Exercise details
Could you write out all the entries below as a numbered list, leaving out any blank lines?

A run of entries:
━━━━━━━━━━━━━━━━━━━━━━━━━━━━━━
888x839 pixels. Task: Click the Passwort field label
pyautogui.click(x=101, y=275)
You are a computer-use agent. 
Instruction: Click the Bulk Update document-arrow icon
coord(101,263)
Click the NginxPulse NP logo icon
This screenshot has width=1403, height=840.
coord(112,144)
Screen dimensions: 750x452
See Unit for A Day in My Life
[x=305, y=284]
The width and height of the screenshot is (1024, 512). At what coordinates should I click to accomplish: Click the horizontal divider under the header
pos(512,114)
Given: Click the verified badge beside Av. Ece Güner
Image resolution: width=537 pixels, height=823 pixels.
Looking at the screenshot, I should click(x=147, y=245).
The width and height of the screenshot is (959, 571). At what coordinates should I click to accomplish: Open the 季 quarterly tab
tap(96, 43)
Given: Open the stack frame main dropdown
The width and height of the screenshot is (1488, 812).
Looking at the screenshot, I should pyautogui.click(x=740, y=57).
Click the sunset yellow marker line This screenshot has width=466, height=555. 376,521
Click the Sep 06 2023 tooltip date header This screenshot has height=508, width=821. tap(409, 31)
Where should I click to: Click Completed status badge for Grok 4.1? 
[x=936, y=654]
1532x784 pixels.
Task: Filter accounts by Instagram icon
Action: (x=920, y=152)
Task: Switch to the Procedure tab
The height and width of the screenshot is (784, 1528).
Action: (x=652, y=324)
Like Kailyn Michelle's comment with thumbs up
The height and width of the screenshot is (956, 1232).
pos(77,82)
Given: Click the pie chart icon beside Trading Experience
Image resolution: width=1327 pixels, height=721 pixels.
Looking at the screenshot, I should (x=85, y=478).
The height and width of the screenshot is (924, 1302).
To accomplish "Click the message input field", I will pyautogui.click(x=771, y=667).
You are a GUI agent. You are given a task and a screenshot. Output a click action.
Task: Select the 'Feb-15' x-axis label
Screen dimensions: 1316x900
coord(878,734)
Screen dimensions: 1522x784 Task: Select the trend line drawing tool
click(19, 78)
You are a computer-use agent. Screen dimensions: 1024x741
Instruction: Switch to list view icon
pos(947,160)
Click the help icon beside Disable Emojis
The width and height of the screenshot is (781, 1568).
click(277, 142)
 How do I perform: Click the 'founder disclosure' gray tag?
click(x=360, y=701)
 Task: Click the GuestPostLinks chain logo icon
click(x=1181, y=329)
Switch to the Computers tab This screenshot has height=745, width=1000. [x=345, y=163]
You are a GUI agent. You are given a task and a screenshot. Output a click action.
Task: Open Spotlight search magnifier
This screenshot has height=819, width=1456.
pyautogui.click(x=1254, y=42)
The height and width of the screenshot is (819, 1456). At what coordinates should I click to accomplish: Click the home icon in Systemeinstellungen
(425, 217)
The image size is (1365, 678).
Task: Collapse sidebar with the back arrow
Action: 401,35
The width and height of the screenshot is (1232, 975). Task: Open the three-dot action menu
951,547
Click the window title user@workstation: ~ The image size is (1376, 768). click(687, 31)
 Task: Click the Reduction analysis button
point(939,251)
━━━━━━━━━━━━━━━━━━━━━━━━━━━━━━
Problem solution
1. 888x839 pixels. Task: Click the Passwort field label
2. pyautogui.click(x=101, y=275)
3. You are a computer-use agent. 
4. Instruction: Click the Bulk Update document-arrow icon
5. coord(101,263)
6. Click the NginxPulse NP logo icon
7. This screenshot has width=1403, height=840.
8. coord(112,144)
9. Screen dimensions: 750x452
10. See Unit for A Day in My Life
11. [x=305, y=284]
12. The width and height of the screenshot is (1024, 512). At what coordinates should I click to accomplish: Click the horizontal divider under the header
13. pos(512,114)
14. Given: Click the verified badge beside Av. Ece Güner
15. Image resolution: width=537 pixels, height=823 pixels.
16. Looking at the screenshot, I should click(x=147, y=245).
17. The width and height of the screenshot is (959, 571). At what coordinates should I click to accomplish: Open the 季 quarterly tab
18. tap(96, 43)
19. Given: Open the stack frame main dropdown
20. The width and height of the screenshot is (1488, 812).
21. Looking at the screenshot, I should pyautogui.click(x=740, y=57).
22. Click the sunset yellow marker line This screenshot has width=466, height=555. 376,521
23. Click the Sep 06 2023 tooltip date header This screenshot has height=508, width=821. tap(409, 31)
24. Where should I click to: Click Completed status badge for Grok 4.1? 
25. [x=936, y=654]
26. 1532x784 pixels.
27. Task: Filter accounts by Instagram icon
28. Action: (x=920, y=152)
29. Task: Switch to the Procedure tab
30. The height and width of the screenshot is (784, 1528).
31. Action: (x=652, y=324)
32. Like Kailyn Michelle's comment with thumbs up
33. The height and width of the screenshot is (956, 1232).
34. pos(77,82)
35. Given: Click the pie chart icon beside Trading Experience
36. Image resolution: width=1327 pixels, height=721 pixels.
37. Looking at the screenshot, I should (x=85, y=478).
38. The height and width of the screenshot is (924, 1302).
39. To accomplish "Click the message input field", I will pyautogui.click(x=771, y=667).
40. You are a GUI agent. You are given a task and a screenshot. Output a click action.
41. Task: Select the 'Feb-15' x-axis label
42. Screen dimensions: 1316x900
43. coord(878,734)
44. Screen dimensions: 1522x784 Task: Select the trend line drawing tool
45. click(19, 78)
46. You are a computer-use agent. Screen dimensions: 1024x741
47. Instruction: Switch to list view icon
48. pos(947,160)
49. Click the help icon beside Disable Emojis
50. The width and height of the screenshot is (781, 1568).
51. click(277, 142)
52.  How do I perform: Click the 'founder disclosure' gray tag?
53. click(x=360, y=701)
54.  Task: Click the GuestPostLinks chain logo icon
55. click(x=1181, y=329)
56. Switch to the Computers tab This screenshot has height=745, width=1000. [x=345, y=163]
57. You are a GUI agent. You are given a task and a screenshot. Output a click action.
58. Task: Open Spotlight search magnifier
59. This screenshot has height=819, width=1456.
60. pyautogui.click(x=1254, y=42)
61. The height and width of the screenshot is (819, 1456). At what coordinates should I click to accomplish: Click the home icon in Systemeinstellungen
62. (425, 217)
63. The image size is (1365, 678).
64. Task: Collapse sidebar with the back arrow
65. Action: 401,35
66. The width and height of the screenshot is (1232, 975). Task: Open the three-dot action menu
67. 951,547
68. Click the window title user@workstation: ~ The image size is (1376, 768). click(687, 31)
69.  Task: Click the Reduction analysis button
70. point(939,251)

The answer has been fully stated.